▸ **Directions**: Your task is to return the data below, word for word.
═════ Input data
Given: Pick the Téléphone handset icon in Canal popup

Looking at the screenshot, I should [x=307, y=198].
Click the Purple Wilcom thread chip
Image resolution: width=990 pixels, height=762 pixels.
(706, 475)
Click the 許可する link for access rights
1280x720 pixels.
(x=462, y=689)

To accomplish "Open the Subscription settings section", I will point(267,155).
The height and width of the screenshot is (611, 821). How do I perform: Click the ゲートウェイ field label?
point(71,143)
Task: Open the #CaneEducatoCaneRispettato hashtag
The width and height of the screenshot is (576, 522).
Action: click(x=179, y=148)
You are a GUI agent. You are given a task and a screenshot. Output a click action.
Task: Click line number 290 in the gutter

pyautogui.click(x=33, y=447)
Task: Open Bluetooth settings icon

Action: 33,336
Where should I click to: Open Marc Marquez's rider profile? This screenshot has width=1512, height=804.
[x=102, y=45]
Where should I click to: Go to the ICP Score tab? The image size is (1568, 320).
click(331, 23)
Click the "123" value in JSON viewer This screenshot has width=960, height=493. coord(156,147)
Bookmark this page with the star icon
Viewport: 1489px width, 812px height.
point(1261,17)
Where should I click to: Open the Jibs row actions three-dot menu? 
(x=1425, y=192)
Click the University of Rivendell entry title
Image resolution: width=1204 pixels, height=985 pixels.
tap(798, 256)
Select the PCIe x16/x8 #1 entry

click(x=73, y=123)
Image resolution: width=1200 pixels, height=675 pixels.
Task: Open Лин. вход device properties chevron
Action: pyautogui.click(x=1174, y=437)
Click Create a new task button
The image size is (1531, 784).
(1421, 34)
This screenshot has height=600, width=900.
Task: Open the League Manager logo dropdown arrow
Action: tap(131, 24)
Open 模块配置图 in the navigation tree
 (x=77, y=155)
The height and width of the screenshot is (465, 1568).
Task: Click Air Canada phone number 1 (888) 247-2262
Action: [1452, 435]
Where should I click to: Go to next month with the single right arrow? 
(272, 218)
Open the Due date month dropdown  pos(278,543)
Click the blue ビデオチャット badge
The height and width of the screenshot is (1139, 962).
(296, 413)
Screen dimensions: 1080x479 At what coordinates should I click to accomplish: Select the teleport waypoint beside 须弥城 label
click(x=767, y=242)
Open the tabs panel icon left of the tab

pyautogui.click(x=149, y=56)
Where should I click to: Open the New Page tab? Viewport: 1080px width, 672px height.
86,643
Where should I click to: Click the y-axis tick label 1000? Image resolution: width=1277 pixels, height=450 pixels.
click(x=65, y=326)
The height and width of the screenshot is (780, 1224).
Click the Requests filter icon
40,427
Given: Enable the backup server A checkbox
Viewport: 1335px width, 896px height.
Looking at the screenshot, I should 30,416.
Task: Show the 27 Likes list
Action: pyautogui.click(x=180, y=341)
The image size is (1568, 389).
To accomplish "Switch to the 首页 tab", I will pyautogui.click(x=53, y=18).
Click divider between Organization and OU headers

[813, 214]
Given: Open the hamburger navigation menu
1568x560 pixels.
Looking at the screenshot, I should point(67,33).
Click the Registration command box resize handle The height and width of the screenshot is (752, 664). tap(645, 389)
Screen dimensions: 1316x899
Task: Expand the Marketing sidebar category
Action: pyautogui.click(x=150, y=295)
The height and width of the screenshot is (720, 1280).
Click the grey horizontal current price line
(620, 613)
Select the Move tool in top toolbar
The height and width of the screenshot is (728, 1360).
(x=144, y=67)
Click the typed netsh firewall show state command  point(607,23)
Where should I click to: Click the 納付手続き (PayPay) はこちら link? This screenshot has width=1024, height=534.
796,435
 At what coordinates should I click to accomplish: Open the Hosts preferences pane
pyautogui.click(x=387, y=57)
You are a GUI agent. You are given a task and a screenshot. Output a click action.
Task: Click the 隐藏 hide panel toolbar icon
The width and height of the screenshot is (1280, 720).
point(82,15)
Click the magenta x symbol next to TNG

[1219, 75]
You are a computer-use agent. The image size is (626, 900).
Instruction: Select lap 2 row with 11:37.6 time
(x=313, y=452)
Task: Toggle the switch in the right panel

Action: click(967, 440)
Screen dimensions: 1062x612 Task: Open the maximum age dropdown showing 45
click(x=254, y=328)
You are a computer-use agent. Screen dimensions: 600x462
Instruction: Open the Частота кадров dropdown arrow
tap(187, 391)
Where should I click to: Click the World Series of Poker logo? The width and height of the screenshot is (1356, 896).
══════════
▸ **Expected answer**:
Given: Pick the Téléphone handset icon in Canal popup

Looking at the screenshot, I should [x=307, y=198].
Click the Purple Wilcom thread chip
Image resolution: width=990 pixels, height=762 pixels.
(706, 475)
Click the 許可する link for access rights
1280x720 pixels.
(x=462, y=689)

To accomplish "Open the Subscription settings section", I will point(267,155).
The height and width of the screenshot is (611, 821). How do I perform: Click the ゲートウェイ field label?
point(71,143)
Task: Open the #CaneEducatoCaneRispettato hashtag
The width and height of the screenshot is (576, 522).
Action: click(x=179, y=148)
You are a GUI agent. You are given a task and a screenshot. Output a click action.
Task: Click line number 290 in the gutter

pyautogui.click(x=33, y=447)
Task: Open Bluetooth settings icon

Action: 33,336
Where should I click to: Open Marc Marquez's rider profile? This screenshot has width=1512, height=804.
[x=102, y=45]
Where should I click to: Go to the ICP Score tab? The image size is (1568, 320).
click(331, 23)
Click the "123" value in JSON viewer This screenshot has width=960, height=493. coord(156,147)
Bookmark this page with the star icon
Viewport: 1489px width, 812px height.
point(1261,17)
Where should I click to: Open the Jibs row actions three-dot menu? 
(x=1425, y=192)
Click the University of Rivendell entry title
Image resolution: width=1204 pixels, height=985 pixels.
tap(798, 256)
Select the PCIe x16/x8 #1 entry

click(x=73, y=123)
Image resolution: width=1200 pixels, height=675 pixels.
Task: Open Лин. вход device properties chevron
Action: pyautogui.click(x=1174, y=437)
Click Create a new task button
The image size is (1531, 784).
(1421, 34)
This screenshot has height=600, width=900.
Task: Open the League Manager logo dropdown arrow
Action: tap(131, 24)
Open 模块配置图 in the navigation tree
 (x=77, y=155)
The height and width of the screenshot is (465, 1568).
Task: Click Air Canada phone number 1 (888) 247-2262
Action: [1452, 435]
Where should I click to: Go to next month with the single right arrow? 
(272, 218)
Open the Due date month dropdown  pos(278,543)
Click the blue ビデオチャット badge
The height and width of the screenshot is (1139, 962).
(296, 413)
Screen dimensions: 1080x479 At what coordinates should I click to accomplish: Select the teleport waypoint beside 须弥城 label
click(x=767, y=242)
Open the tabs panel icon left of the tab

pyautogui.click(x=149, y=56)
Where should I click to: Open the New Page tab? Viewport: 1080px width, 672px height.
86,643
Where should I click to: Click the y-axis tick label 1000? Image resolution: width=1277 pixels, height=450 pixels.
click(x=65, y=326)
The height and width of the screenshot is (780, 1224).
Click the Requests filter icon
40,427
Given: Enable the backup server A checkbox
Viewport: 1335px width, 896px height.
Looking at the screenshot, I should 30,416.
Task: Show the 27 Likes list
Action: pyautogui.click(x=180, y=341)
The image size is (1568, 389).
To accomplish "Switch to the 首页 tab", I will pyautogui.click(x=53, y=18).
Click divider between Organization and OU headers

[813, 214]
Given: Open the hamburger navigation menu
1568x560 pixels.
Looking at the screenshot, I should point(67,33).
Click the Registration command box resize handle The height and width of the screenshot is (752, 664). tap(645, 389)
Screen dimensions: 1316x899
Task: Expand the Marketing sidebar category
Action: pyautogui.click(x=150, y=295)
The height and width of the screenshot is (720, 1280).
Click the grey horizontal current price line
(620, 613)
Select the Move tool in top toolbar
The height and width of the screenshot is (728, 1360).
(x=144, y=67)
Click the typed netsh firewall show state command  point(607,23)
Where should I click to: Click the 納付手続き (PayPay) はこちら link? This screenshot has width=1024, height=534.
796,435
 At what coordinates should I click to accomplish: Open the Hosts preferences pane
pyautogui.click(x=387, y=57)
You are a GUI agent. You are given a task and a screenshot. Output a click action.
Task: Click the 隐藏 hide panel toolbar icon
The width and height of the screenshot is (1280, 720).
point(82,15)
Click the magenta x symbol next to TNG

[1219, 75]
You are a computer-use agent. The image size is (626, 900).
Instruction: Select lap 2 row with 11:37.6 time
(x=313, y=452)
Task: Toggle the switch in the right panel

Action: click(967, 440)
Screen dimensions: 1062x612 Task: Open the maximum age dropdown showing 45
click(x=254, y=328)
You are a computer-use agent. Screen dimensions: 600x462
Instruction: Open the Частота кадров dropdown arrow
tap(187, 391)
Where should I click to: Click the World Series of Poker logo? The width and height of the screenshot is (1356, 896).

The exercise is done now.